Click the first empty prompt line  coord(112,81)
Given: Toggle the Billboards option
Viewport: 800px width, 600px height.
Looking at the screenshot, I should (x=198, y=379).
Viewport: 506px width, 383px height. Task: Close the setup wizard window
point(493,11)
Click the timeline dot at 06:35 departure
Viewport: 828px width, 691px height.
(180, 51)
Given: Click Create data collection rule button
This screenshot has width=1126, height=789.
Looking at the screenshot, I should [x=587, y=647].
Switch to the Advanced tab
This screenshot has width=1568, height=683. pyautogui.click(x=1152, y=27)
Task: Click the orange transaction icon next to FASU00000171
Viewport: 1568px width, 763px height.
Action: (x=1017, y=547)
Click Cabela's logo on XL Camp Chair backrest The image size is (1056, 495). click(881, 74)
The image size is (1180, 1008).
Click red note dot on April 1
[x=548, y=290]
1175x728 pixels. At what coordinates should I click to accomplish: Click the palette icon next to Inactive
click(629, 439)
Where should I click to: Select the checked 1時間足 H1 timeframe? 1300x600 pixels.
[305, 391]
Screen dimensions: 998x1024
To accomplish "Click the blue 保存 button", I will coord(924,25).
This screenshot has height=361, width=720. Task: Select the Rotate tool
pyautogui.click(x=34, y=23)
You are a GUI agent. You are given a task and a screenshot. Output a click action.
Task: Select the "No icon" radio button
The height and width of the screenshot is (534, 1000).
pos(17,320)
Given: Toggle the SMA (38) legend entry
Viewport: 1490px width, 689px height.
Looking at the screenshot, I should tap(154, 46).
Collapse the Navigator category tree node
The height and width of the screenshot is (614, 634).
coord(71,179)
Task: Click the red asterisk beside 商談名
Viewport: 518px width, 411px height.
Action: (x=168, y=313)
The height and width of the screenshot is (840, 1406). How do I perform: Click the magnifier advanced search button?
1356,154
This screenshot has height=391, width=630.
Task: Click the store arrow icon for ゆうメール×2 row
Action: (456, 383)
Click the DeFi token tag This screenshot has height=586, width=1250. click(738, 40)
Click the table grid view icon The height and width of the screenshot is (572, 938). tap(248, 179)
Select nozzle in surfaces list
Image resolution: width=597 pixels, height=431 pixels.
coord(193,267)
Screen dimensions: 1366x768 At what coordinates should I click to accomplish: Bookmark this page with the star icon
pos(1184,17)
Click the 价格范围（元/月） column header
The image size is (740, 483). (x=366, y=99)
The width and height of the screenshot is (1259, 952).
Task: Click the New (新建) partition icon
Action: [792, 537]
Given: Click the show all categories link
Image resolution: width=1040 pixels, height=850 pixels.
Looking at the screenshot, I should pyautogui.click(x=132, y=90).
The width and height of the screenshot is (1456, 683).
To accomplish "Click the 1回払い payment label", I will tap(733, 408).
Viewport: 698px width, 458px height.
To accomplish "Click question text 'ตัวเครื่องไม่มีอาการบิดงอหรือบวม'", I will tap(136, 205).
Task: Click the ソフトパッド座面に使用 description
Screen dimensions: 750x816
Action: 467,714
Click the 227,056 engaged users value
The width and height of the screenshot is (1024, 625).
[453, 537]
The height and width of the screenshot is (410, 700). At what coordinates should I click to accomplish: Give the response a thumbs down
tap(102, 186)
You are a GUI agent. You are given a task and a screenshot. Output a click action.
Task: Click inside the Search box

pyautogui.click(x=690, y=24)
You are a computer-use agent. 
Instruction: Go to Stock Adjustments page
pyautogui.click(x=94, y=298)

================================

Retype the data. Keep every word as it stands.

Click the first empty prompt line  coord(112,81)
Given: Toggle the Billboards option
Viewport: 800px width, 600px height.
Looking at the screenshot, I should (x=198, y=379).
Viewport: 506px width, 383px height. Task: Close the setup wizard window
point(493,11)
Click the timeline dot at 06:35 departure
Viewport: 828px width, 691px height.
(180, 51)
Given: Click Create data collection rule button
This screenshot has width=1126, height=789.
Looking at the screenshot, I should [x=587, y=647].
Switch to the Advanced tab
This screenshot has width=1568, height=683. pyautogui.click(x=1152, y=27)
Task: Click the orange transaction icon next to FASU00000171
Viewport: 1568px width, 763px height.
Action: (x=1017, y=547)
Click Cabela's logo on XL Camp Chair backrest The image size is (1056, 495). click(881, 74)
The image size is (1180, 1008).
Click red note dot on April 1
[x=548, y=290]
1175x728 pixels. At what coordinates should I click to accomplish: Click the palette icon next to Inactive
click(629, 439)
Where should I click to: Select the checked 1時間足 H1 timeframe? 1300x600 pixels.
[305, 391]
Screen dimensions: 998x1024
To accomplish "Click the blue 保存 button", I will coord(924,25).
This screenshot has height=361, width=720. Task: Select the Rotate tool
pyautogui.click(x=34, y=23)
You are a GUI agent. You are given a task and a screenshot. Output a click action.
Task: Select the "No icon" radio button
The height and width of the screenshot is (534, 1000).
pos(17,320)
Given: Toggle the SMA (38) legend entry
Viewport: 1490px width, 689px height.
Looking at the screenshot, I should tap(154, 46).
Collapse the Navigator category tree node
The height and width of the screenshot is (614, 634).
coord(71,179)
Task: Click the red asterisk beside 商談名
Viewport: 518px width, 411px height.
Action: (x=168, y=313)
The height and width of the screenshot is (840, 1406). How do I perform: Click the magnifier advanced search button?
1356,154
This screenshot has height=391, width=630.
Task: Click the store arrow icon for ゆうメール×2 row
Action: (456, 383)
Click the DeFi token tag This screenshot has height=586, width=1250. click(738, 40)
Click the table grid view icon The height and width of the screenshot is (572, 938). tap(248, 179)
Select nozzle in surfaces list
Image resolution: width=597 pixels, height=431 pixels.
coord(193,267)
Screen dimensions: 1366x768 At what coordinates should I click to accomplish: Bookmark this page with the star icon
pos(1184,17)
Click the 价格范围（元/月） column header
The image size is (740, 483). (x=366, y=99)
The width and height of the screenshot is (1259, 952).
Task: Click the New (新建) partition icon
Action: [792, 537]
Given: Click the show all categories link
Image resolution: width=1040 pixels, height=850 pixels.
Looking at the screenshot, I should pyautogui.click(x=132, y=90).
The width and height of the screenshot is (1456, 683).
To accomplish "Click the 1回払い payment label", I will tap(733, 408).
Viewport: 698px width, 458px height.
To accomplish "Click question text 'ตัวเครื่องไม่มีอาการบิดงอหรือบวม'", I will tap(136, 205).
Task: Click the ソフトパッド座面に使用 description
Screen dimensions: 750x816
Action: 467,714
Click the 227,056 engaged users value
The width and height of the screenshot is (1024, 625).
[453, 537]
The height and width of the screenshot is (410, 700). At what coordinates should I click to accomplish: Give the response a thumbs down
tap(102, 186)
You are a GUI agent. You are given a task and a screenshot. Output a click action.
Task: Click inside the Search box

pyautogui.click(x=690, y=24)
You are a computer-use agent. 
Instruction: Go to Stock Adjustments page
pyautogui.click(x=94, y=298)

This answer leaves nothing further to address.